▶ _Record excerpts_
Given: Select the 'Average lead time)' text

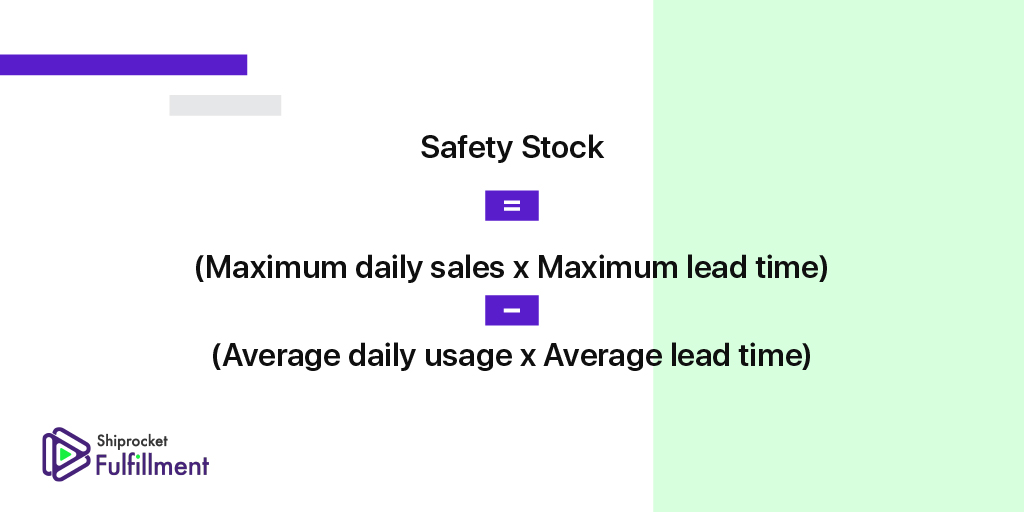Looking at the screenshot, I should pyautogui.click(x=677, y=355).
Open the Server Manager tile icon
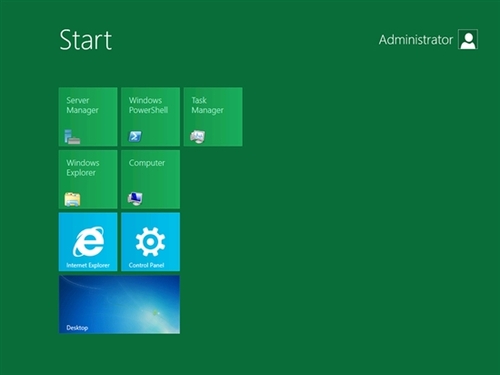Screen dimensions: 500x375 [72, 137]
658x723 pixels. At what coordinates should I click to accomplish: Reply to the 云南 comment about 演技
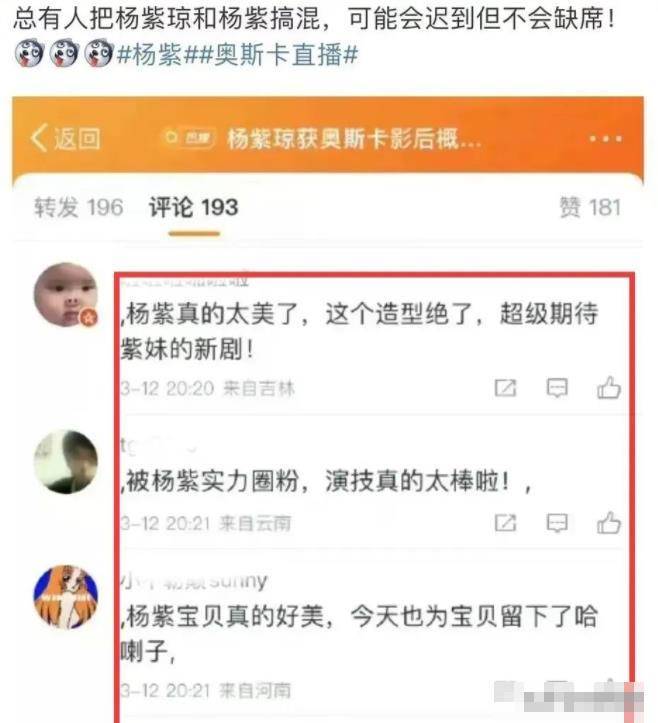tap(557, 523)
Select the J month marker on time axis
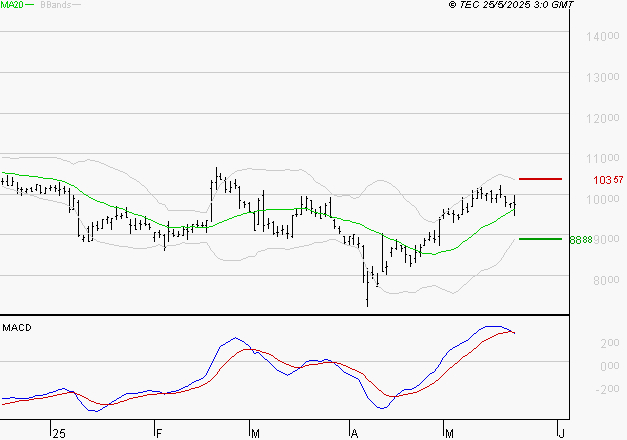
--
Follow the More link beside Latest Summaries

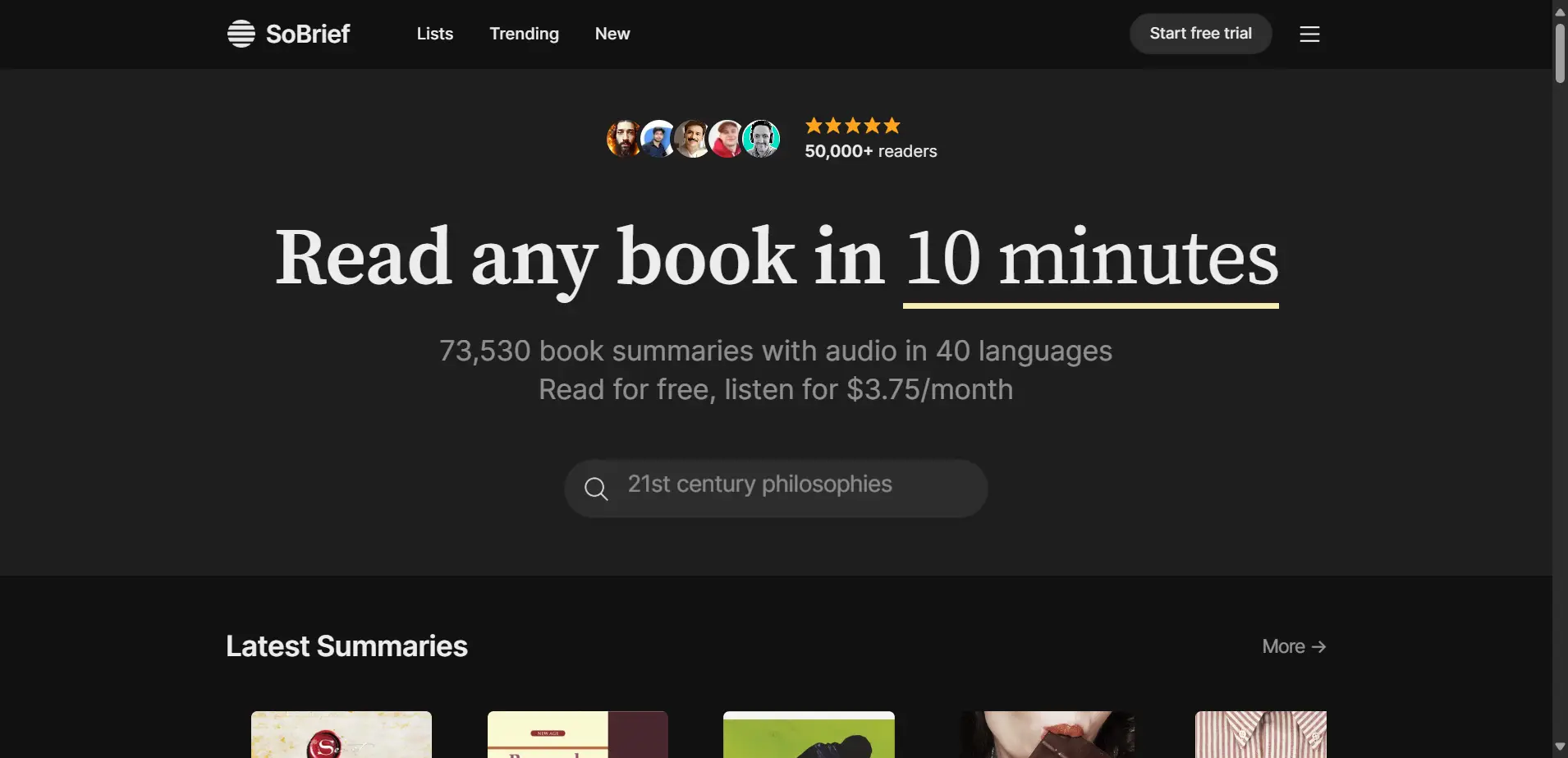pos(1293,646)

▶ _Task directions_
Using the entries above, transcribe exactly from the line that has "Given: Select the 'Average lead time)' text" through the line that has "Select the J month marker on time axis". Pictures are dropped.

▶ _Solution_
Given: Select the 'Average lead time)' text

Looking at the screenshot, I should pyautogui.click(x=677, y=355).
Open the Server Manager tile icon
Screen dimensions: 500x375 [72, 137]
658x723 pixels. At what coordinates should I click to accomplish: Reply to the 云南 comment about 演技
tap(557, 523)
Select the J month marker on time axis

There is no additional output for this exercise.